▸ **REQUIRED WORK**
Below is a listing. Write out exactly its lines between the one holding "Click the 重命名 button below preset list" and the one holding "Screen dimensions: 900x664", inclusive.

▸ **DATASET EXTRACT**
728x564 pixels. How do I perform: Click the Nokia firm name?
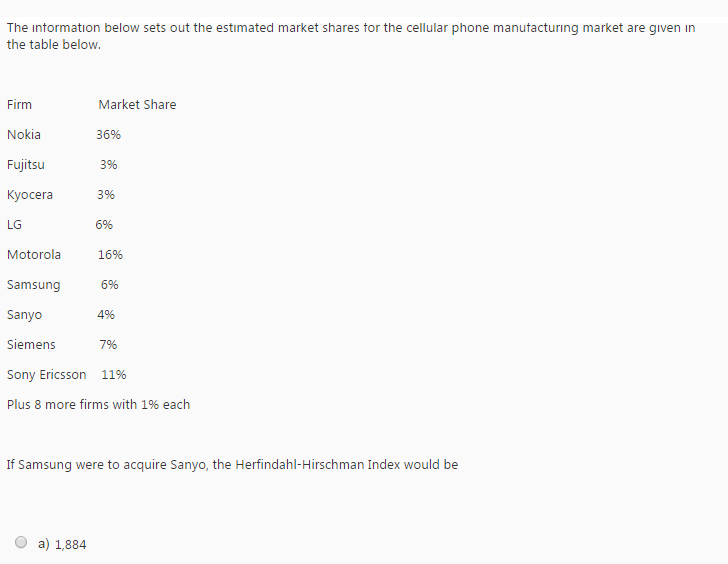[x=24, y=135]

--

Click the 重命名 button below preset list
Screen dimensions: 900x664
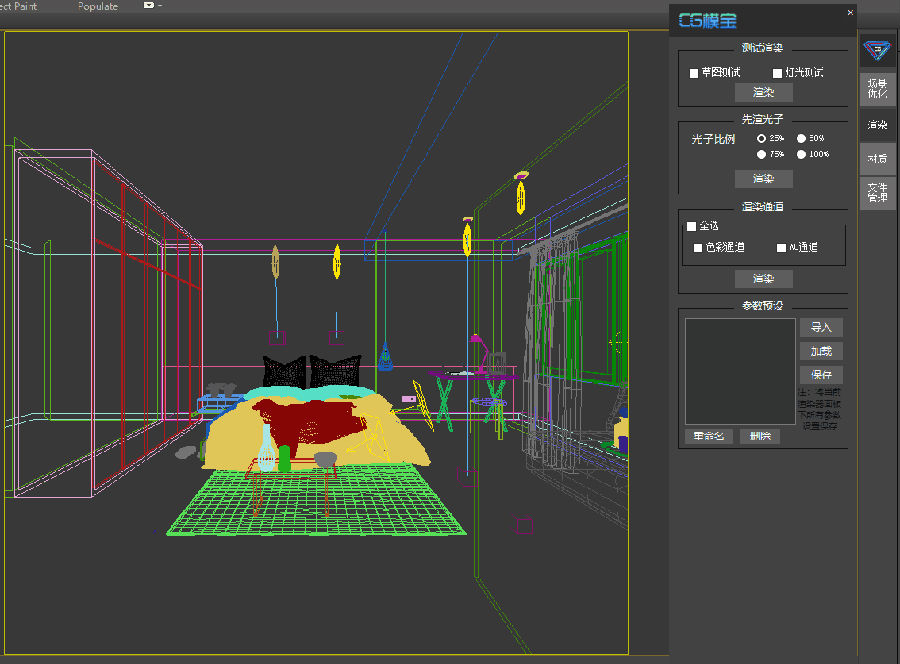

...

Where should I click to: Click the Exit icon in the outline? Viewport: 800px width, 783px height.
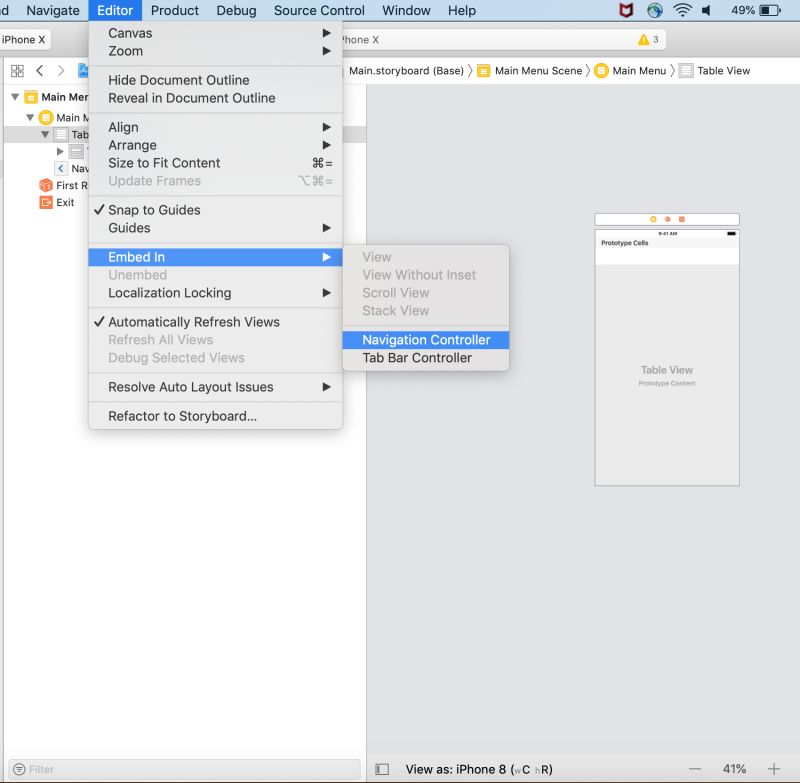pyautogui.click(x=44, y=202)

▸ **FINAL ANSWER**
Click the 重命名 button below preset list
Screen dimensions: 900x664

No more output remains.